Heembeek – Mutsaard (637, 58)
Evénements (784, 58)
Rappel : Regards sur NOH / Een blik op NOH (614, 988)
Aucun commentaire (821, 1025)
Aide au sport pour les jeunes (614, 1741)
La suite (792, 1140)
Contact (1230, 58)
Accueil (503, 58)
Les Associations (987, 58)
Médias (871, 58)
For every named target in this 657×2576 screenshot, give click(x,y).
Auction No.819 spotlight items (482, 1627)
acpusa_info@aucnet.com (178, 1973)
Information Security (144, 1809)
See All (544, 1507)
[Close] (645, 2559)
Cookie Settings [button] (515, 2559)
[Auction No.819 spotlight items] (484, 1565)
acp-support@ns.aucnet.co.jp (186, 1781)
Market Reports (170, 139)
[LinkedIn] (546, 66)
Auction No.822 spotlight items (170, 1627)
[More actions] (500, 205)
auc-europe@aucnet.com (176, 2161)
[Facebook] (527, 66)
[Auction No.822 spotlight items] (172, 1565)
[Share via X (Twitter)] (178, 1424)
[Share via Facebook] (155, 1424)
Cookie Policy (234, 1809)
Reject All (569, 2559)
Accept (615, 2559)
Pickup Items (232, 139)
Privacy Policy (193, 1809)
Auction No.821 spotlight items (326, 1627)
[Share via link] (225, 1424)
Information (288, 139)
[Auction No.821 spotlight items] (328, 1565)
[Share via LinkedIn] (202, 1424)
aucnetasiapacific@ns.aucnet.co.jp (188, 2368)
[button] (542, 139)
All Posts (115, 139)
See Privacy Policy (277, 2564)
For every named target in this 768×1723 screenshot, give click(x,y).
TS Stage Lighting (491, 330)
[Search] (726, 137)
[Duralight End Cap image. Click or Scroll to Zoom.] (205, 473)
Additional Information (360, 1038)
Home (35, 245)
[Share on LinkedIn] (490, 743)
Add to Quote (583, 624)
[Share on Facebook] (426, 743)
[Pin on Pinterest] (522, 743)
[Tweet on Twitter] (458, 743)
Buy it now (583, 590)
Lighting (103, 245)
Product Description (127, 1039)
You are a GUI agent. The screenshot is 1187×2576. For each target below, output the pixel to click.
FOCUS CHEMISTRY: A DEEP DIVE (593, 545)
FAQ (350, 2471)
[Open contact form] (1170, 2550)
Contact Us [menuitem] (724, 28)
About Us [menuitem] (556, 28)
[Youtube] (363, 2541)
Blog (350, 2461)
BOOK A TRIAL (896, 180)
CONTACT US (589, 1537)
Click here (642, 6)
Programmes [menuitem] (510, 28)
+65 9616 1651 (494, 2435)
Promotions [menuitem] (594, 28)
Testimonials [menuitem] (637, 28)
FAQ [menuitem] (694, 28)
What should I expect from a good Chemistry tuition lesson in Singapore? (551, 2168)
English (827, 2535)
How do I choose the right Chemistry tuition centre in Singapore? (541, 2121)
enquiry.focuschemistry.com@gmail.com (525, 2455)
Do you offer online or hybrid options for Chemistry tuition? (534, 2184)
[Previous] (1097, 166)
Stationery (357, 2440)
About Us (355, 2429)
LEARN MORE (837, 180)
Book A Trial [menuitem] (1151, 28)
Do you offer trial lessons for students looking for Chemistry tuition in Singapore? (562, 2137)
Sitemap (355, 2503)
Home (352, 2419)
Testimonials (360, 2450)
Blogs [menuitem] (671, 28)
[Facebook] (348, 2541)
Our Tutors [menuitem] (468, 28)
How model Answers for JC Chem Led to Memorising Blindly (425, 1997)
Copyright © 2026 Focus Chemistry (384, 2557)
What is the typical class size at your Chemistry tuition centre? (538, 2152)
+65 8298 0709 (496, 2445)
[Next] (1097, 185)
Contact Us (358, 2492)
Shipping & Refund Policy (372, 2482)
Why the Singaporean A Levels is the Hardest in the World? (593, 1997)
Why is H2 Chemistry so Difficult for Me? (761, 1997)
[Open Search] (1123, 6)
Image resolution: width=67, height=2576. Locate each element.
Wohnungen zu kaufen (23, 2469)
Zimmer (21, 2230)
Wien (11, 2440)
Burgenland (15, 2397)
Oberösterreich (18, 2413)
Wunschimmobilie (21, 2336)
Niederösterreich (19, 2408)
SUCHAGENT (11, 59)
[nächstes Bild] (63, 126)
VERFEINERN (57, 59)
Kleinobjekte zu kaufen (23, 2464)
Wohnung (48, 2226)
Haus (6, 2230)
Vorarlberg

⁂

_WHAT TO WORK ON_: An exact copy of all the records is what is needed here.

_EXERCISE ANSWER_:
Heembeek – Mutsaard (637, 58)
Evénements (784, 58)
Rappel : Regards sur NOH / Een blik op NOH (614, 988)
Aucun commentaire (821, 1025)
Aide au sport pour les jeunes (614, 1741)
La suite (792, 1140)
Contact (1230, 58)
Accueil (503, 58)
Les Associations (987, 58)
Médias (871, 58)
For every named target in this 657×2576 screenshot, give click(x,y).
Auction No.819 spotlight items (482, 1627)
acpusa_info@aucnet.com (178, 1973)
Information Security (144, 1809)
See All (544, 1507)
[Close] (645, 2559)
Cookie Settings [button] (515, 2559)
[Auction No.819 spotlight items] (484, 1565)
acp-support@ns.aucnet.co.jp (186, 1781)
Market Reports (170, 139)
[LinkedIn] (546, 66)
Auction No.822 spotlight items (170, 1627)
[More actions] (500, 205)
auc-europe@aucnet.com (176, 2161)
[Facebook] (527, 66)
[Auction No.822 spotlight items] (172, 1565)
[Share via X (Twitter)] (178, 1424)
[Share via Facebook] (155, 1424)
Cookie Policy (234, 1809)
Reject All (569, 2559)
Accept (615, 2559)
Pickup Items (232, 139)
Privacy Policy (193, 1809)
Auction No.821 spotlight items (326, 1627)
[Share via link] (225, 1424)
Information (288, 139)
[Auction No.821 spotlight items] (328, 1565)
[Share via LinkedIn] (202, 1424)
aucnetasiapacific@ns.aucnet.co.jp (188, 2368)
[button] (542, 139)
All Posts (115, 139)
See Privacy Policy (277, 2564)
For every named target in this 768×1723 screenshot, give click(x,y).
TS Stage Lighting (491, 330)
[Search] (726, 137)
[Duralight End Cap image. Click or Scroll to Zoom.] (205, 473)
Additional Information (360, 1038)
Home (35, 245)
[Share on LinkedIn] (490, 743)
Add to Quote (583, 624)
[Share on Facebook] (426, 743)
[Pin on Pinterest] (522, 743)
[Tweet on Twitter] (458, 743)
Buy it now (583, 590)
Lighting (103, 245)
Product Description (127, 1039)
You are a GUI agent. The screenshot is 1187×2576. For each target below, output the pixel to click.
FOCUS CHEMISTRY: A DEEP DIVE (593, 545)
FAQ (350, 2471)
[Open contact form] (1170, 2550)
Contact Us [menuitem] (724, 28)
About Us [menuitem] (556, 28)
[Youtube] (363, 2541)
Blog (350, 2461)
BOOK A TRIAL (896, 180)
CONTACT US (589, 1537)
Click here (642, 6)
Programmes [menuitem] (510, 28)
+65 9616 1651 (494, 2435)
Promotions [menuitem] (594, 28)
Testimonials [menuitem] (637, 28)
FAQ [menuitem] (694, 28)
What should I expect from a good Chemistry tuition lesson in Singapore? (551, 2168)
English (827, 2535)
How do I choose the right Chemistry tuition centre in Singapore? (541, 2121)
enquiry.focuschemistry.com@gmail.com (525, 2455)
Do you offer online or hybrid options for Chemistry tuition? (534, 2184)
[Previous] (1097, 166)
Stationery (357, 2440)
About Us (355, 2429)
LEARN MORE (837, 180)
Book A Trial [menuitem] (1151, 28)
Do you offer trial lessons for students looking for Chemistry tuition in Singapore? (562, 2137)
Sitemap (355, 2503)
Home (352, 2419)
Testimonials (360, 2450)
Blogs [menuitem] (671, 28)
[Facebook] (348, 2541)
Our Tutors [menuitem] (468, 28)
How model Answers for JC Chem Led to Memorising Blindly (425, 1997)
Copyright © 2026 Focus Chemistry (384, 2557)
What is the typical class size at your Chemistry tuition centre? (538, 2152)
+65 8298 0709 (496, 2445)
[Next] (1097, 185)
Contact Us (358, 2492)
Shipping & Refund Policy (372, 2482)
Why the Singaporean A Levels is the Hardest in the World? (593, 1997)
Why is H2 Chemistry so Difficult for Me? (761, 1997)
[Open Search] (1123, 6)
Image resolution: width=67, height=2576. Locate each element.
Wohnungen zu kaufen (23, 2469)
Zimmer (21, 2230)
Wien (11, 2440)
Burgenland (15, 2397)
Oberösterreich (18, 2413)
Wunschimmobilie (21, 2336)
Niederösterreich (19, 2408)
SUCHAGENT (11, 59)
[nächstes Bild] (63, 126)
VERFEINERN (57, 59)
Kleinobjekte zu kaufen (23, 2464)
Wohnung (48, 2226)
Haus (6, 2230)
Vorarlberg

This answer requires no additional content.